Fourteen journalists from 8 countries met with a veritable buffet of stakeholders and sources – including policy-makers, chefs, NGOs, fishermen and fish processors – although undoubtedly found some of the commentary hard to digest.
The European Union’s Common Fisheries Policy (CFP) has been controversial since its creation in 1983. Ostensibly designed to set sustainable quotas for the quantity and type of fish each European country can catch, it has been the subject of much criticism due to its apparent inability to effectively manage and police the sea waters, with 88% of European fish stocks considered overexploited. In 2009, an EU Green Paper concluded that the CFP is a failed policy in need of fundamental reforms.
Reporting on fisheries issues has also faced fundamental problems – partly because so much of the activity takes place remotely and out of sight but also because the science and policy surrounding fisheries is so complex.
EJN’s Journalism Conference on European Fisheries, supported by the Oak Foundation, set out to help correct this. The three-day event was attended by journalists from Spain, Italy, Greece, Germany, the Netherlands, Sweden, Ireland and the UK.

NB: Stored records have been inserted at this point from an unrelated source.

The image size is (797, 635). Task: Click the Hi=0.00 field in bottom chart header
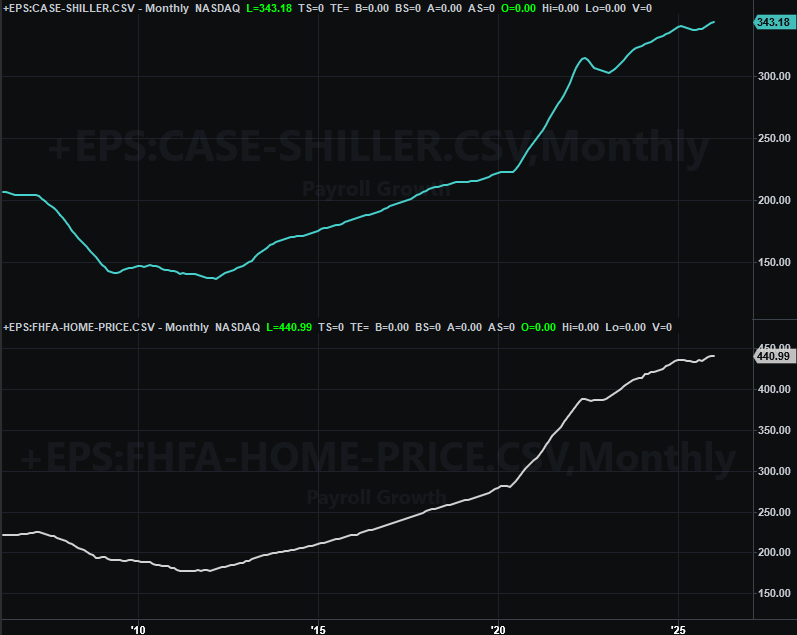581,327
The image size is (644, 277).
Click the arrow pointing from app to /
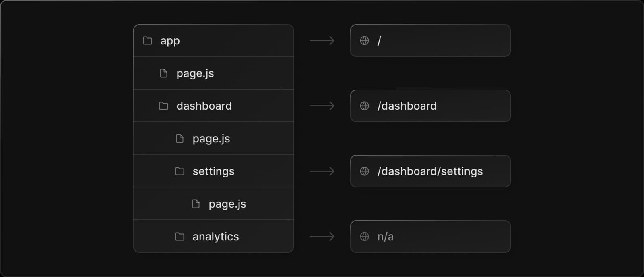coord(322,41)
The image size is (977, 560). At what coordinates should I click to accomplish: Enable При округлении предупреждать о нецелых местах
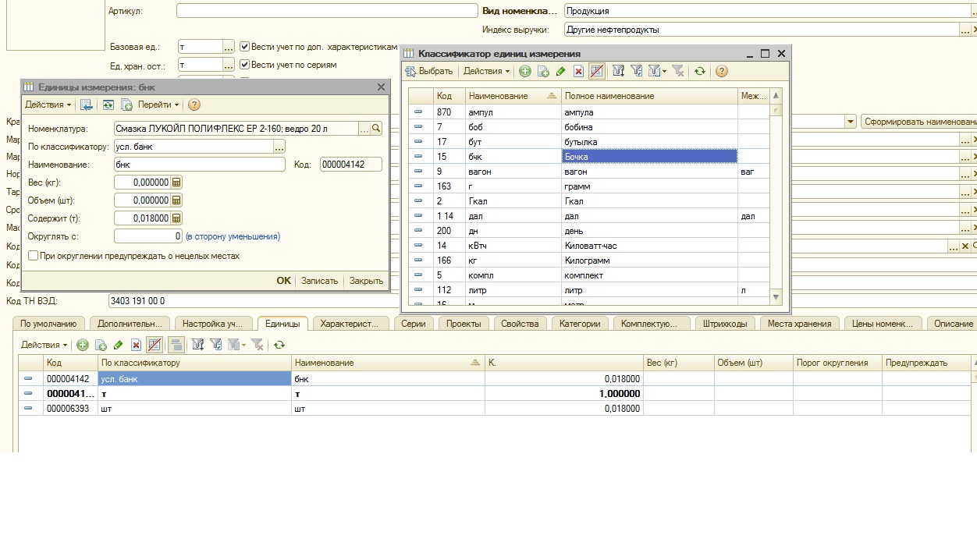click(33, 256)
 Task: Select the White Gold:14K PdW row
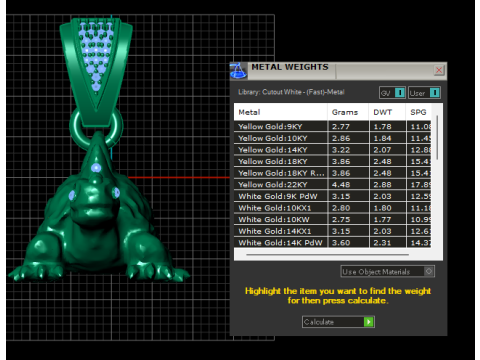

“Many journalists don’t like to admit it, we think we’re experts on everything, but we really do need training sometimes,” confessed John Mooney, journalist at the Irish Sunday Times, who said he now had “far more understanding of issues, especially how fishing actually works and the economics of it.”
The workshop offered training by senior journalists, interactive presentations, panel discussions by a wide range of experts, and a day-long field trip to an active local port for interviews with fishermen, fish processors and local officials. “It was very important to us that the presentations were kept short to allow more time for questions and answers, which is how the training works best,” explained Morgan Williams, EJN’s event organizer.
The journalists also exchanged strategies to help make the difficult scientific and policy concepts involved easier to understand, choose appealing angles to engage their audiences, connect and interview with different sources, and integrate analysis of environmental concerns with economic, social, and political concerns.
Some of the discussion, particularly surrounding a perceived clash between policy and scientific recommendations, became quite heated. Each journalist went home with an article ready to be published, like Pedro Caceres who published a full page spread in El Mundo. Even more importantly, it enabled journalists to build their capacity to cover fisheries in the future, make new contacts and grow their networks of sources.